This time the focus was on small bite recipes, and I decided to go with Vegetable Pancakes. I had trouble getting the recipe crunchy - I'll forgot the step of sqeezing all the excess water out of the shredded veggies. Even without being crunchy, though, they tasted great, and are a fabulous way to get picky eaters to eat their veggies. I used zucchini, yellow squash, and carrots. I shredded it all in the food processor (along with the onion), and it was a snap to make. This will definitely become a regular in our meal rotations, especially during the summer months when I run out of ideas for cooking squash and zucchini.
1 1/2 lbs grated vegetables (peeled if necessary), and squeezed dry
1/2 small onion, grated; or 4 scallions
1 egg or 2 egg whites, lightly beaten
approx 1/4 cup white or whole wheat flour (more or less)
Salt and freshly ground black pepper
Olive oil, vegetable oil, or butter for frying
Preheat oven to 275. Grate the vegetables by hand or with the grating disc of a food processor. Mix together the vegetables, onion, egg, and 1/4 cup flour, and add salt and pepper to taste. Add a little more flour if needed to hold the mixture together.
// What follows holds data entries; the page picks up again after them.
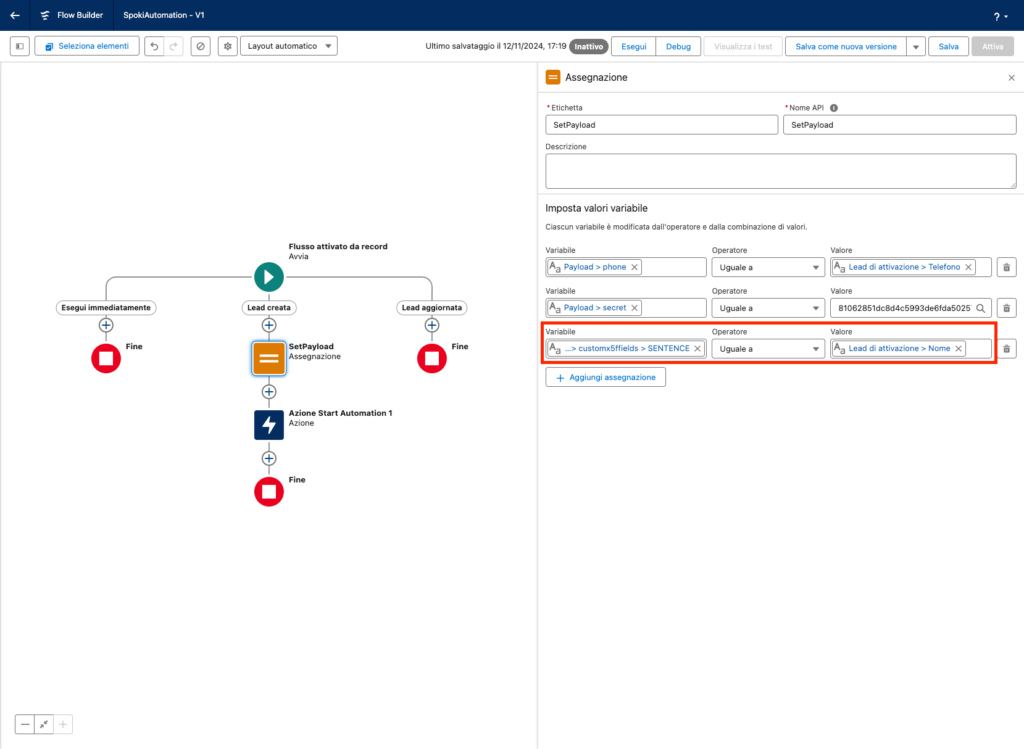Click the back arrow in header

(x=15, y=15)
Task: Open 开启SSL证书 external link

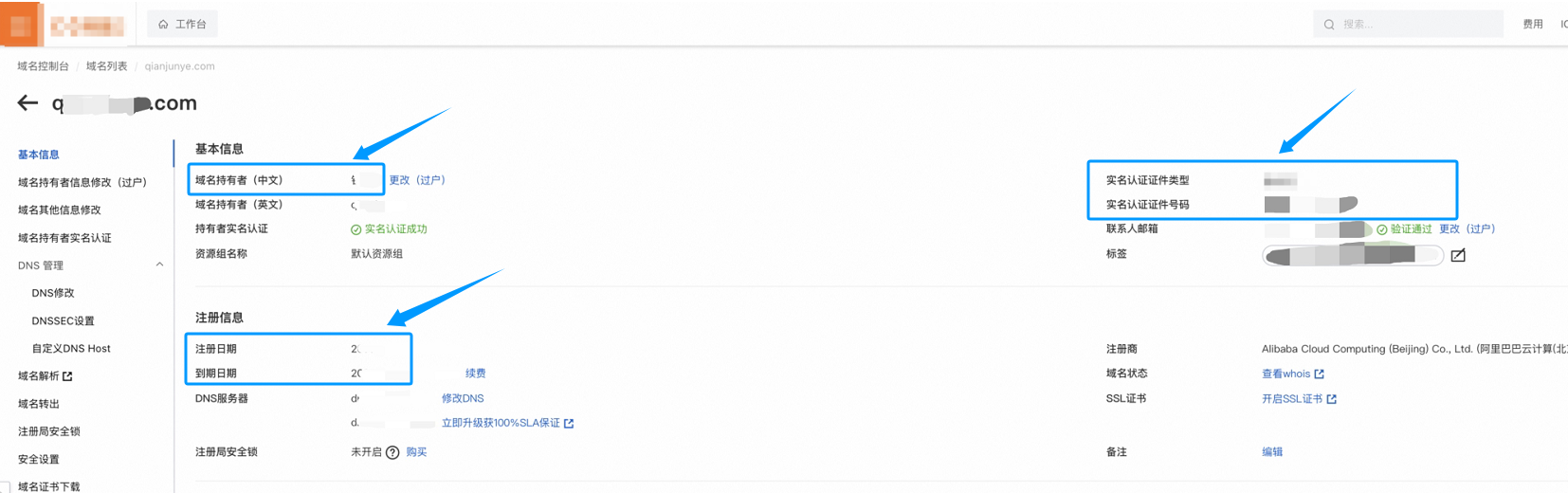Action: pos(1298,399)
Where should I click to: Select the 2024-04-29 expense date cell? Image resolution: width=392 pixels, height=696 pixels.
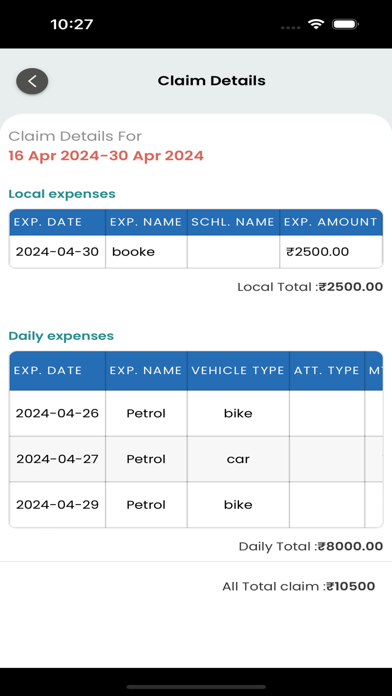(57, 505)
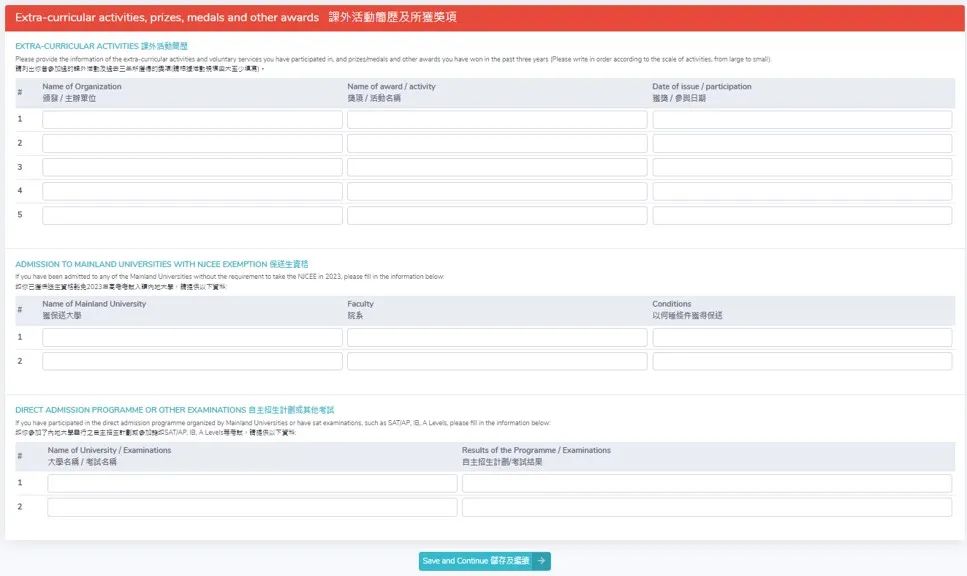Click Name of Mainland University field row 2
Image resolution: width=967 pixels, height=576 pixels.
[192, 361]
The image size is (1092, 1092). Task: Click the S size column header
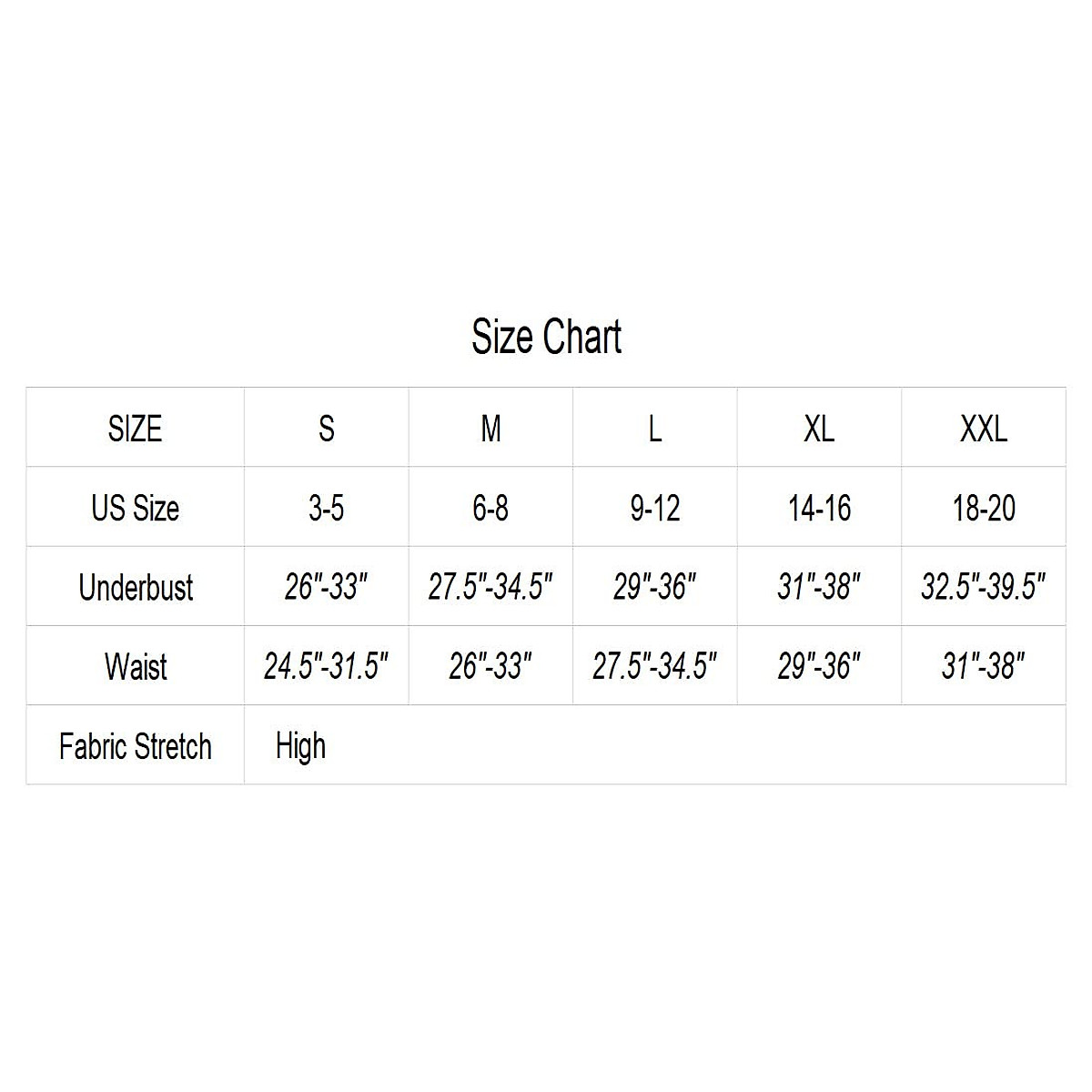(x=326, y=429)
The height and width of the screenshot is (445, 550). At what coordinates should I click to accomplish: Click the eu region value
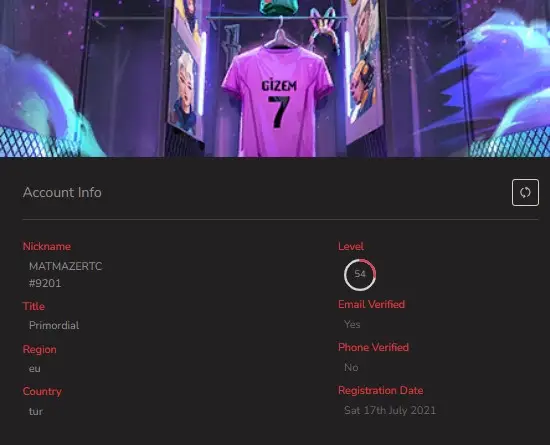pyautogui.click(x=35, y=369)
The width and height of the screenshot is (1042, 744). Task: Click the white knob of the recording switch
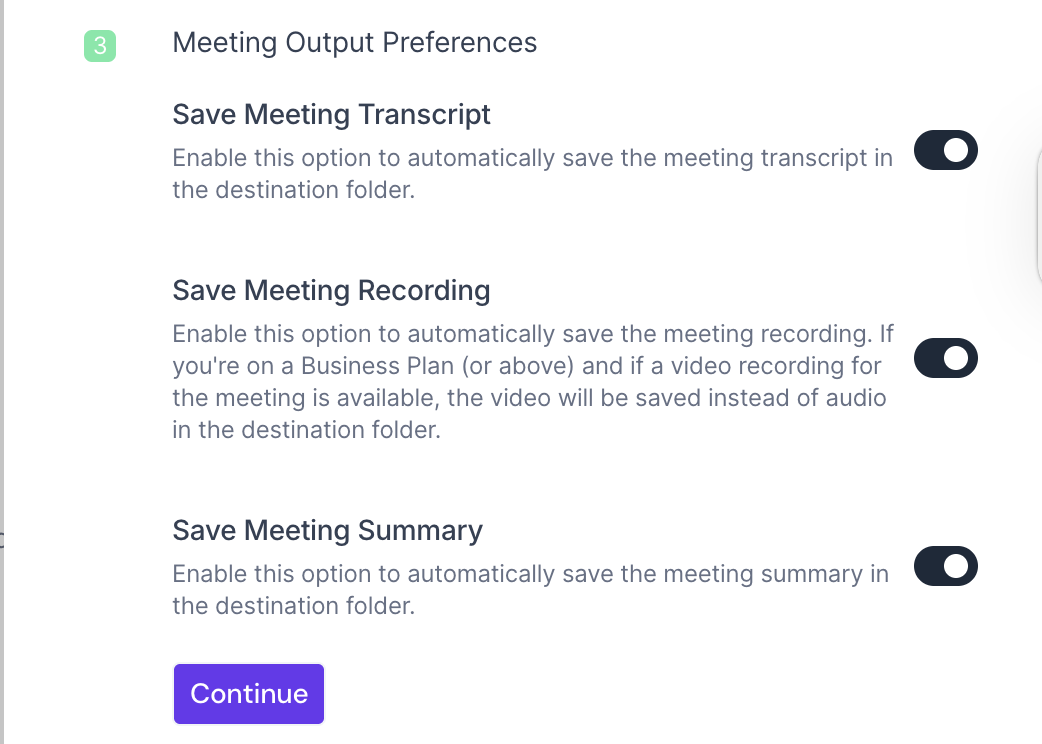point(957,358)
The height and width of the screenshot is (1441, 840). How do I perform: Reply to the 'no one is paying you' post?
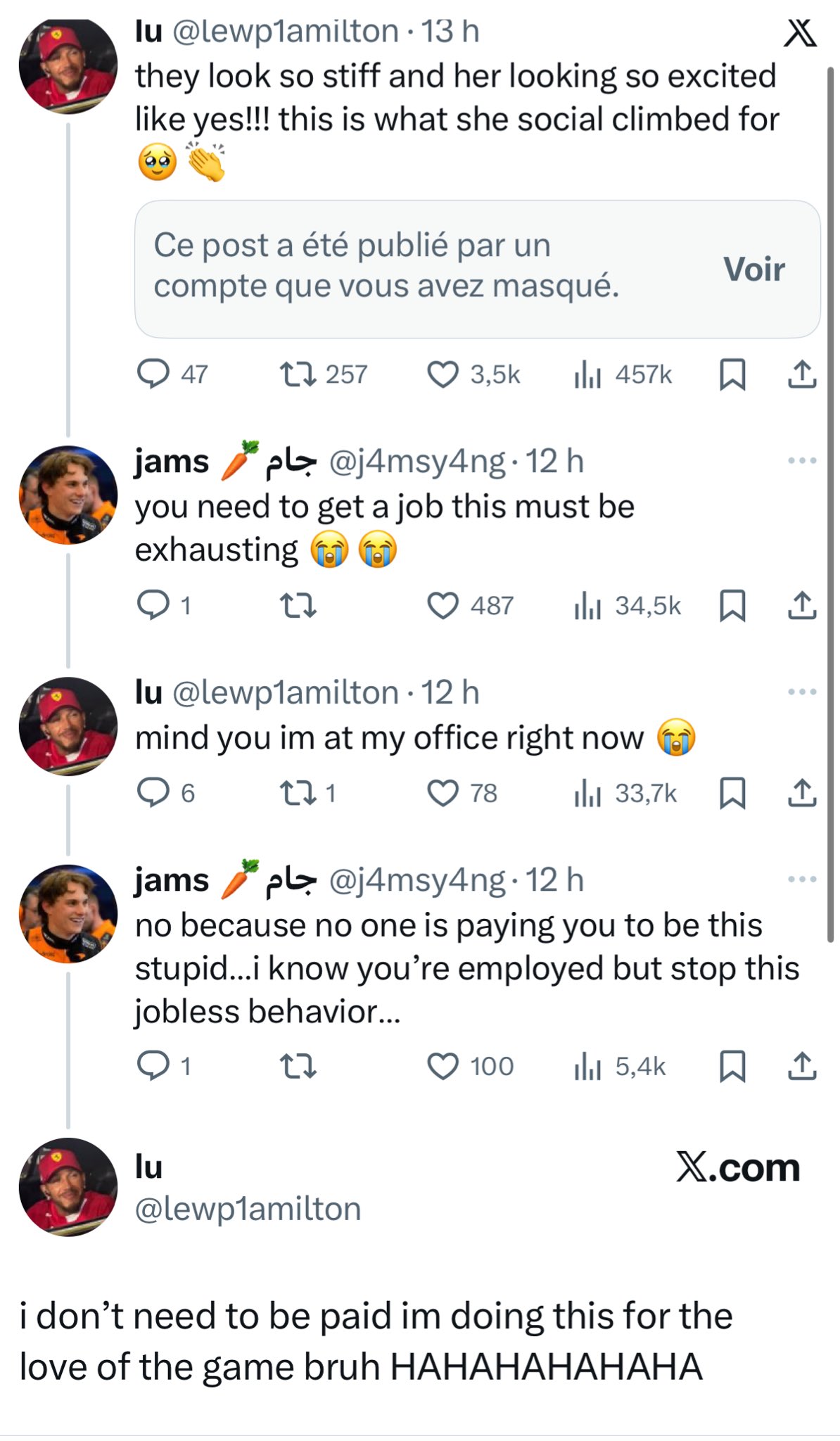pos(153,1067)

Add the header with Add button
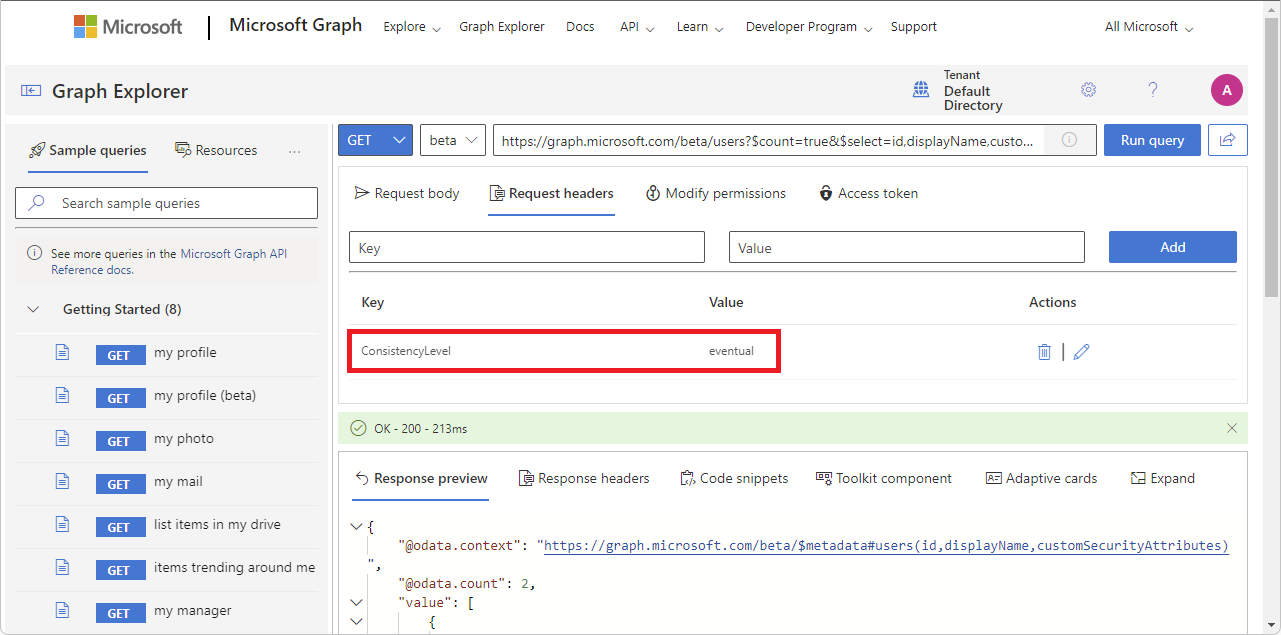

Put a little butter or oil in a large skillet or griddle on medium-high heat. When the butter is melted or the oil is hot, drop in spoonfuls of the batter, using a fork to spread the vegetables into an even layer, press down a bit. Work in batches without overcrowding. (Transfer finished pancakes to the oven while the others finish cooking.) Cook, turning once, until nicely browned on both sides, about 5 minutes. Serve hot or at room temperature.